ABD ve Güney Kore arasındaki ortak askeri faaliyetler, Kuzey Kore yönetimini rahatsız etmeye devam ediyor. Özellikle, 20 Şubat 2025 tarihinde Kore Yarımadası’nda gerçekleştirilen ortak hava tatbikatı, Kim Jong Un liderliğindeki Kuzey Kore’nin sert eleştirilerine hedef oldu. Bu tür faaliyetler, Pyeongyang yönetimi tarafından sıkça eleştirilmekte ve karşı tepkilerle yanıtlanmaktadır.
Kuzey Kore Dışişleri Bakanlığı, ABD ve Güney Kore arasında giderek artan askeri faaliyetlere dair bir açıklama yaptı. Bakanlık, ABD Başkanı Donald Trump’ın görev süresinin başlamasından bu yana, ABD ve müttefiklerinin askeri provokasyonlarının ciddi bir şekilde arttığına dikkat çekti. Bu bağlamda, Kuzey Kore’nin askeri eylemlerini sürdürme kararlılığını vurguladı.

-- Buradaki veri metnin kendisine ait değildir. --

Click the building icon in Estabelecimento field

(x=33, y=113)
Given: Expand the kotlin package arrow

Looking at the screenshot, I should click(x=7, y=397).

Açıklamanın devamında, “ABD ve diğer düşmanların tehditlerine stratejik araçlarımızla karşılık verecek ve Kore Yarımadası’ndaki istikrarsız güvenlik ortamını kontrol altına almaya yönelik sorumlu askeri faaliyetlerimizi sürdüreceğiz.” ifadesi dikkat çekti. Kuzey Kore’nin bu tutumu, askeri provokasyonlar karşısında alacağı önlemleri net bir şekilde ortaya koyuyor.
Kuzey Kore, ABD’nin Kore Yarımadası’na nükleer denizaltı ve çeşitli taktik/stratejik keşif uçakları göndererek provokatif askeri hamleler yaptığını iddia etti. Bakanlık açıklamasında, bu tür hamlelerin mevcut ABD yönetiminin dünyanın herhangi bir ülkesine karşı ani bir nükleer saldırı düzenleme arzusunu açıkça ortaya koyduğunu belirtti. “Bunun temel amacı, ezici güç avantajı elde etmektir,” denildi.
Kuzey Kore yine açıklamasında, ABD’nin nükleer silahlanma konusundaki “çifte standartlı” ve “gangstervari” mantığının Kuzey Kore’ye karşı asla işe yaramayacağını vurguladı. Bu bağlamda, “Ülkemizin nükleer gücü, ulusal egemenliğimizi ve bölgenin güvenliğini korumaya yönelik meşru bir savunma aracıdır. Nükleer kapasitemizin hızlı bir şekilde güçlendirilmesi, ABD ve müttefiklerinin artan askeri tehditleriyle başa çıkmanın bir gerekliliğidir,” ifadesi dikkat çekti.
Açıklamada ayrıca, ABD’nin nükleer saldırı araçlarının kullanımına dayanan askeri hamlelerinin hız kazandığı iddia edildi. “Bu durum, Kuzey Kore’nin nükleer savaş kapasitesini artırmasının neden adil ve kaçınılmaz bir seçenek olduğunu kanıtlıyor,” denildi. Bakanlık, Kuzey Kore’nin ABD’nin tehdit ve meydan okumalarına karşı çözümünün değişmez ve açık olduğunu da belirtti.
Sonuç olarak, Kuzey Kore, ABD ve diğer düşmanların tehditlerine yanıt vermek konusunda kararlı bir tutum sergileyeceğini ve Kore Yarımadası’ndaki güvenlik sorunlarına dair sorumlu askeri faaliyetlerini sürdüreceğini duyurdu. Bu durum, bölgedeki gerginliğin artmasına ve uluslararası ilişkilerde yeni çekişmelere neden olabilecek bir gelişme olarak yorumlanmaktadır.